Da qualche anno, ormai, non ricordo più i miei sogni. Mi sveglio al mattino e resto per alcuni secondi a fissare il soffitto mentre sento nelle ossa una sensazione particolare. A seconda di quello che provo al momento in cui apro gli occhi, acquisisco consapevolezza del tono di ciò che, probabilmente, ho sognato quella notte. Svegliarmi con una insospettabile allegria e un ottimismo che sembra sbattersene delle menate che dovrò affrontare (e che magari mi attendono durante quella stessa giornata) è sintomo di una nottata passata tra le braccia di qualche sogno decisamente piacevole; svegliarmi con un malessere che non ha spiegazioni razionali o, peggio ancora, con una rabbia immotivata e incontrollabile è segnale inequivocabile del fatto che qualche incubo particolarmente tosto ha appena levato le tende.
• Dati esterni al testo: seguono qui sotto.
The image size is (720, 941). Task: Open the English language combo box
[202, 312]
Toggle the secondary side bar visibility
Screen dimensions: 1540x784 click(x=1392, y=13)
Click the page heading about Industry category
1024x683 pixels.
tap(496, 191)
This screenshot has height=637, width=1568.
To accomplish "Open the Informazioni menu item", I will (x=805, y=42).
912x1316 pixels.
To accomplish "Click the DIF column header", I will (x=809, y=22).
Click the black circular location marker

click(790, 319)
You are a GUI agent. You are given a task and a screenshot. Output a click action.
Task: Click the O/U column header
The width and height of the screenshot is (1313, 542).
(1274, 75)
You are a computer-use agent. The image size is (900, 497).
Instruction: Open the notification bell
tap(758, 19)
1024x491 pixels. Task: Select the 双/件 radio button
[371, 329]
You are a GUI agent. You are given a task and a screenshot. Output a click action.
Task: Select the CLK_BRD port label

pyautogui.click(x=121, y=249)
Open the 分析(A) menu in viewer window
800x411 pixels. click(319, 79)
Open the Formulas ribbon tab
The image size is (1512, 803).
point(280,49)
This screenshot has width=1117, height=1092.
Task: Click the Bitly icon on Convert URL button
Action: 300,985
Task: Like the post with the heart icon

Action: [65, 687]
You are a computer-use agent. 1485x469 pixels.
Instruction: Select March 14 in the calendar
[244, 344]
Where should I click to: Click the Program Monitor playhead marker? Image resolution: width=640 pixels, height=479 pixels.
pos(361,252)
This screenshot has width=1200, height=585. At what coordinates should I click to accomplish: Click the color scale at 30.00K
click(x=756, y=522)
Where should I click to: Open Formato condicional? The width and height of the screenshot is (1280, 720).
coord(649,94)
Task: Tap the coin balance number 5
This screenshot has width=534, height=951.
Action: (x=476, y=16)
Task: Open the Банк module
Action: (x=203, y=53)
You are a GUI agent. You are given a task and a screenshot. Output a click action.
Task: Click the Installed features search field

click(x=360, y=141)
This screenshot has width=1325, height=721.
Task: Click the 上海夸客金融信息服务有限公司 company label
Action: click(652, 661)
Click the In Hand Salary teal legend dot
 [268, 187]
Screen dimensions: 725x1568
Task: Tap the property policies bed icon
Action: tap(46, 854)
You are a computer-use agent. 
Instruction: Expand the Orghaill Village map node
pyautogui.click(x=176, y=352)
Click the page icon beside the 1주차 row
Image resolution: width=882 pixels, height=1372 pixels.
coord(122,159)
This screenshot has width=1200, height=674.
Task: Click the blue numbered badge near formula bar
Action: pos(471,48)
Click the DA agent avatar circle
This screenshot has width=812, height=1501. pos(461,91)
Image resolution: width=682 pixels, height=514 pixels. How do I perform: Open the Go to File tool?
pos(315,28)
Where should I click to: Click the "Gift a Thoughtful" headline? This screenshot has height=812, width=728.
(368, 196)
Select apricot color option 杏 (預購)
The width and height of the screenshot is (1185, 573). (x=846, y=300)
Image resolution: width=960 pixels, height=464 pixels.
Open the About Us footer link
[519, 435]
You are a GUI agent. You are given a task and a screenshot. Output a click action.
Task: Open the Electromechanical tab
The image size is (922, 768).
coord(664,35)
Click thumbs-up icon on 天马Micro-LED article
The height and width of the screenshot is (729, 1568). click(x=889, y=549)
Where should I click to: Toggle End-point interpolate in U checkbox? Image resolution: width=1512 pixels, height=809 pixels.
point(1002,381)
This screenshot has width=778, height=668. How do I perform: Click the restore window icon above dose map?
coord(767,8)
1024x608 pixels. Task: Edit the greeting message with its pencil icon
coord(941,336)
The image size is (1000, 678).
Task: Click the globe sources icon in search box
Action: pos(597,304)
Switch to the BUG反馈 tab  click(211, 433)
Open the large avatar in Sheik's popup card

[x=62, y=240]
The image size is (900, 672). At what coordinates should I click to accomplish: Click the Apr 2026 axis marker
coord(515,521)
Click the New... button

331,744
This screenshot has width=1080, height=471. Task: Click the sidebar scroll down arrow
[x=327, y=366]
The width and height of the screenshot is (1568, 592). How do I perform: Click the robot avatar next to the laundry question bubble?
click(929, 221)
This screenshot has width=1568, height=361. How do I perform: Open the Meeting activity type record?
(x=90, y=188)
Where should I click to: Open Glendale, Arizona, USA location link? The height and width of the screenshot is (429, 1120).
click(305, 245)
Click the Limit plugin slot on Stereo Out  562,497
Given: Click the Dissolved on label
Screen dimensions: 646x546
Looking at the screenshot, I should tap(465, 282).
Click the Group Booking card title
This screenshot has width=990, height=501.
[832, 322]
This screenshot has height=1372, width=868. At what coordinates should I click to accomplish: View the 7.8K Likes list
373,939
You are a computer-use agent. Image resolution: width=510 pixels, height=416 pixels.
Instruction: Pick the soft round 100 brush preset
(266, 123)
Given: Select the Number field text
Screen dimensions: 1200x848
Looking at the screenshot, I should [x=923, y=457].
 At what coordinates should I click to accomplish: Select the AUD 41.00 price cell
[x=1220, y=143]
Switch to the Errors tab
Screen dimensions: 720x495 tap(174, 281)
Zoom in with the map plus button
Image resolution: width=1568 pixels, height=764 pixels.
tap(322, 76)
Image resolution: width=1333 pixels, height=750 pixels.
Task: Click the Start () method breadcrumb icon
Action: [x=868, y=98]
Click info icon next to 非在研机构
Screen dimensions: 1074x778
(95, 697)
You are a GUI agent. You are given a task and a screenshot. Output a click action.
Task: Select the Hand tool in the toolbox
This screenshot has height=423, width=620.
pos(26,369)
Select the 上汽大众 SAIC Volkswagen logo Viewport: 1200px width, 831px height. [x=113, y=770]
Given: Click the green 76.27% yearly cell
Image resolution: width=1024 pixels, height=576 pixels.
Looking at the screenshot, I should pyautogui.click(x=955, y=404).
Eppure io ricordavo i miei sogni, da bambino. Ne ricordo nitidamente uno in cui affiancavo i Ghostbusters in una missione particolarmente impegnativa in una specie di gigantesca torre che, nella mia testa da adolescente bombato di film e fumetti, doveva essere situata a New York ma che, onestamente, non ho mai visto immortalata in qualche foto relativa alla Grande Mela!
Ne ricordo un altro in cui un incendio divampava in casa di mia nonna. Io riuscivo a fuggire prima del disastro e, poco dopo, mio padre constatava con sgomento che il tutto era stato generato da un "corto circuito" in una presa elettrica situata sotto il lavandino del bagno (non so quanto sia possibile una simile evenienza, ma credo possiate perdonare alcune "licenze poetiche" nel sogno di un ragazzino). Ricordo che alla prima visita in casa di nonna dopo il terribile sogno mi precipitai in bagno solo per tirare un sospiro di sollievo alla vista del lavandino assolutamente privo della presa assassina.
Perchè ora non ne ricordo nemmeno uno? Perchè al risveglio devo convivere con le sensazioni e non posso vivere le cause stesse delle suddette? Forse è una rimozione personale? Ammetto candidamente che, per quanto continui a conservare una vena di lucida follia e una predilezione per tutto ciò che è fantasioso e improbabile, lo scorrere del tempo abbia inaridito alcuni tratti di quel terreno che un tempo era fertilissimo e pronto a favorire la crescita di qualsiasi fantasia personale...ma non avevo mai pensato che questo cambiamento nella concezione e nella fruizione dei sogni potesse esserne un brutto sintomo.
Non è che non abbia più voglia di sognare...forse non ho più la capacità di godermelo e di riconoscerlo. Come tutti coloro che amano scrivere ho sempre usato la frase fatta "scrivo perchè non sono soddisfatto del mondo che vedo, quindi ne creo un altro." Questa esternazione di solito viene sempre accompagnata da un altro commento personale: "Scrivere riesce meglio quando si è infelici, perchè quando si è felici si è troppo impegnati a godersi la vita che si ha piuttosto che perdere tempo a inventarsene un'altra!" Magari ora sono soddisfatto di ciò che sono...e non ho bisogno di rivolgermi al mio inconscio per rifugiarmi in altri scenari.
Mi piacerebbe fosse così...e non il segnale che anche uno spassionato sognatore come me, con l'andare del tempo, rischia di lasciarsi travolgere dall'incubo peggiore di tutti: la Realtà.